Same-filesystem short-circuit
transfer() handles one case before any strategy runs: when source and
destination report the same location_id they share a filesystem, so
there is nothing to move. The artifact is repointed at its
path_on_target on the destination and transfer() returns
without invoking _transfer() (or the middleware). Because this lives at
the single entry point every transfer flows through, no individual strategy has
to re-implement it — a strategy's _transfer() only ever runs for a genuine
cross-location move.
Registration
BaseTransferStrategy uses AutoRegistryProduct so the registry key is a
composite of the two target kind defaults:
class MyTransfer(BaseTransferStrategy[LocalTarget, SSHTarget]):
handles_source = LocalTarget
handles_destination = SSHTarget
async def _transfer(self, artifact, source, destination) -> None:
...
The registry key such as "local.ssh" is derived automatically at class
definition time.
Lookup
The workflow resolves a strategy at runtime using get_from_registry(). A
registered strategy for the exact (source, destination) pair always wins; when
none is found, the workflow falls back to GenericTransfer
rather than failing:
strategy = BaseTransferStrategy.get_from_registry(source_target, task.target)
if strategy is None:
strategy = GenericTransfer() # target-agnostic fallback
await strategy.transfer(artifact, source_target, task.target)
Built-in Strategies
LocalNoOpTransfer
Handles LocalTarget -> LocalTarget transfers.

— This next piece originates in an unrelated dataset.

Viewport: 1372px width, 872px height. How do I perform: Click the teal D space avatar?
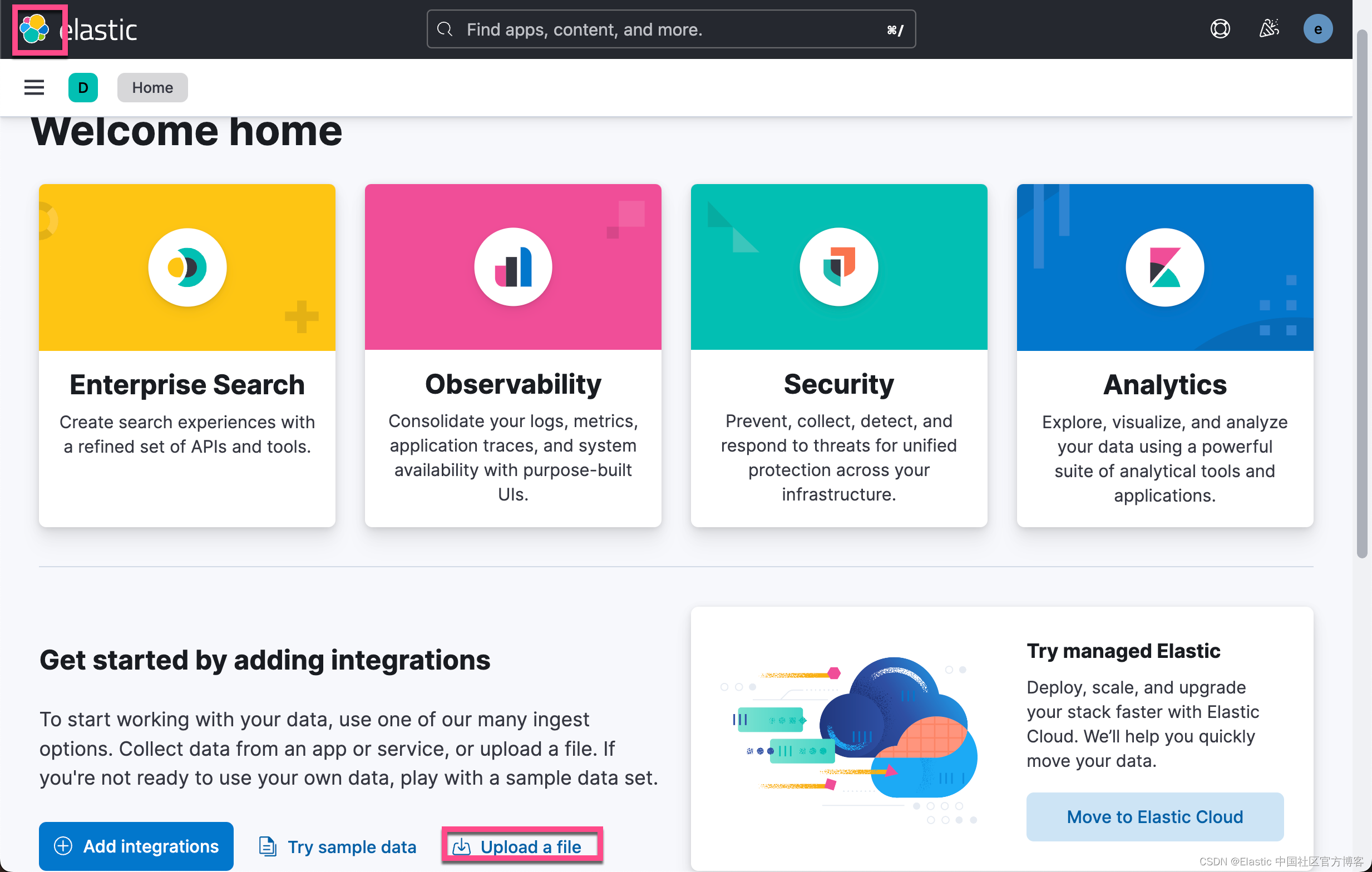[83, 87]
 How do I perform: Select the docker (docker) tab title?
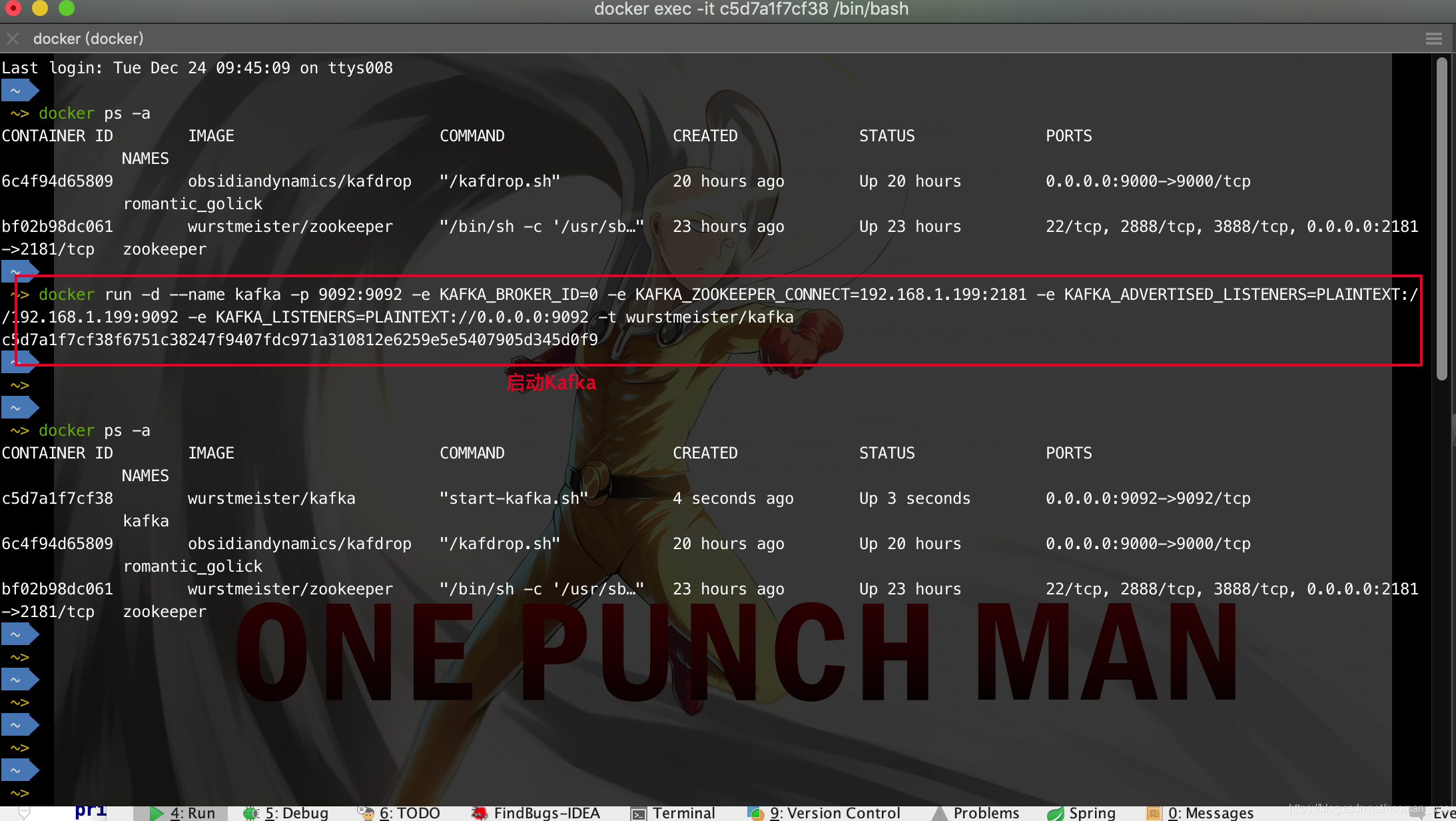tap(88, 39)
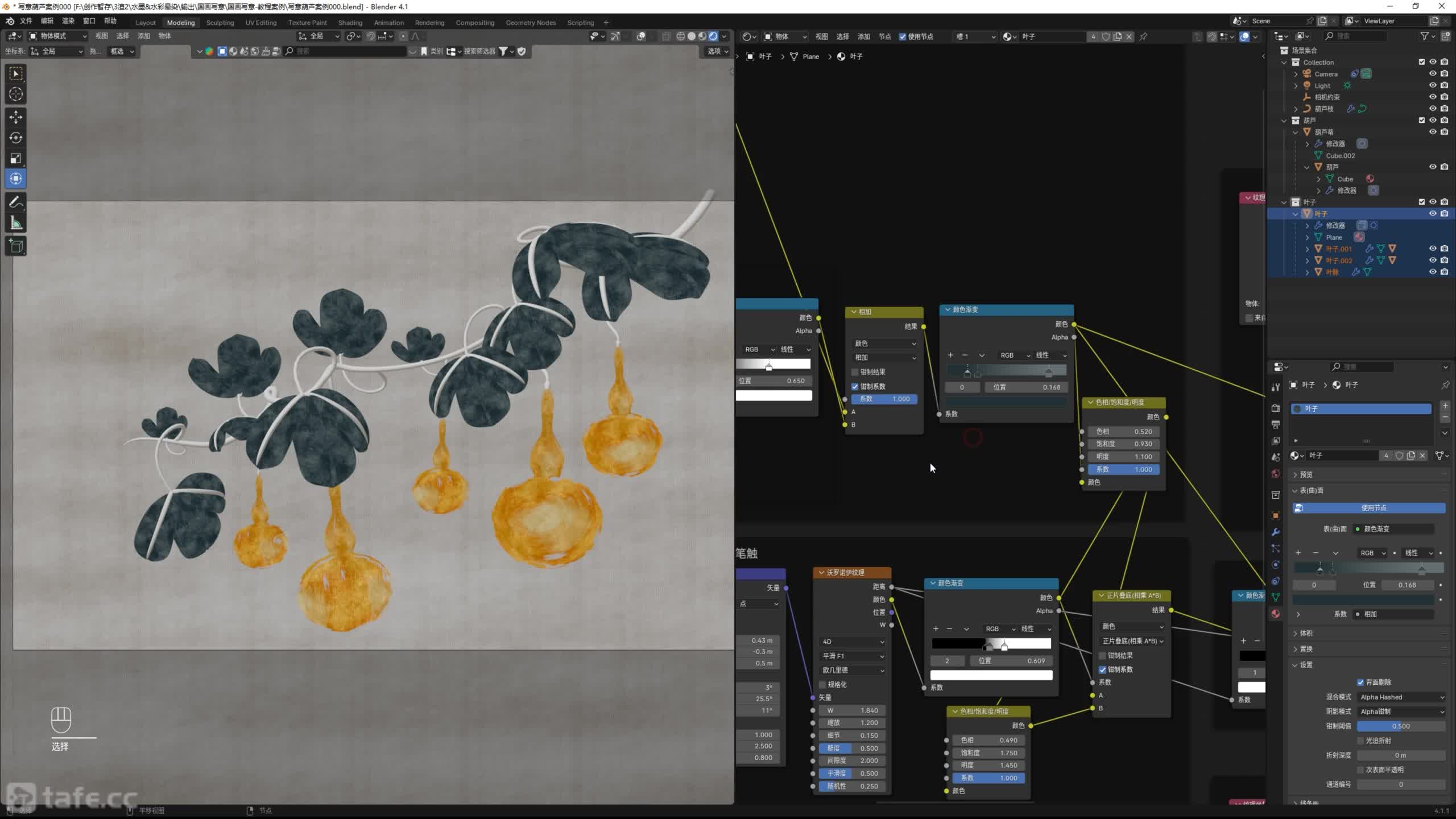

When both the producing task and the consuming task run on the same local machine, the artifact is already on a shared filesystem and no movement is needed.
from horus_builtin.transfer.local_noop import LocalNoOpTransfer
class LocalNoOpTransfer(BaseTransferStrategy):
handles_source = LocalTarget
handles_destination = LocalTarget
async def _transfer(self, artifact, source, destination) -> None:
pass
GenericTransfer
GenericTransfer (horus_runtime.core.transfer.generic) is the target-agnostic
fallback. It moves an artifact between any two targets using only the shared
filesystem primitives every target implements, so a new target kind can transfer
artifacts to and from anywhere without anyone writing a location-specific
strategy for it.
Its _transfer() only runs for a genuine cross-location move (the
same-filesystem case is handled upstream by
transfer()). It packages the artifact on
the source (via ArtifactStore), streams the
single package file through the orchestrator with get_file → put_file, and
unpackages it on the destination:
package → get_file → put_file → unpackage
GenericTransfer is not registered by key (add_to_registry = False); the
workflow uses it directly only when no specific strategy is found. Registered
strategies (like LocalNoOpTransfer or a plugin's SSH transfer) therefore always
take precedence, so you only write a custom strategy when you need transport that
is faster or smarter than the generic package-and-stream path.
Exceptions
| Exception | When raised |
|---|---|
TransferStrategyNotFoundError | No registered strategy handles the resolved (source, destination) target pair |
OrchestratorTargetNotSetError | A root input artifact needs a source but workflow.orchestrator_target is None |
Both are subclasses of TransferError.
Implementing a Custom Strategy
from horus_runtime.core.artifact.base import BaseArtifact
from horus_runtime.core.transfer.strategy import BaseTransferStrategy
from my_plugin.target.ssh import SSHTarget
from horus_builtin.target.local import LocalTarget
class LocalToSSHTransfer(BaseTransferStrategy[LocalTarget, SSHTarget]):
handles_source = LocalTarget
handles_destination = SSHTarget
async def _transfer(
self,
artifact: BaseArtifact,
source: LocalTarget,
destination: SSHTarget,
) -> None:
# Upload artifact.path to destination's working_directory over SCP
...
Registering Custom Strategies
Expose the strategy through a horus.transfer entry point:
[project.entry-points."horus.transfer"]
local_to_ssh = "my_plugin.transfer.local_ssh"
For more details, refer to the Auto-Registry documentation and the Auto-Registry Product documentation.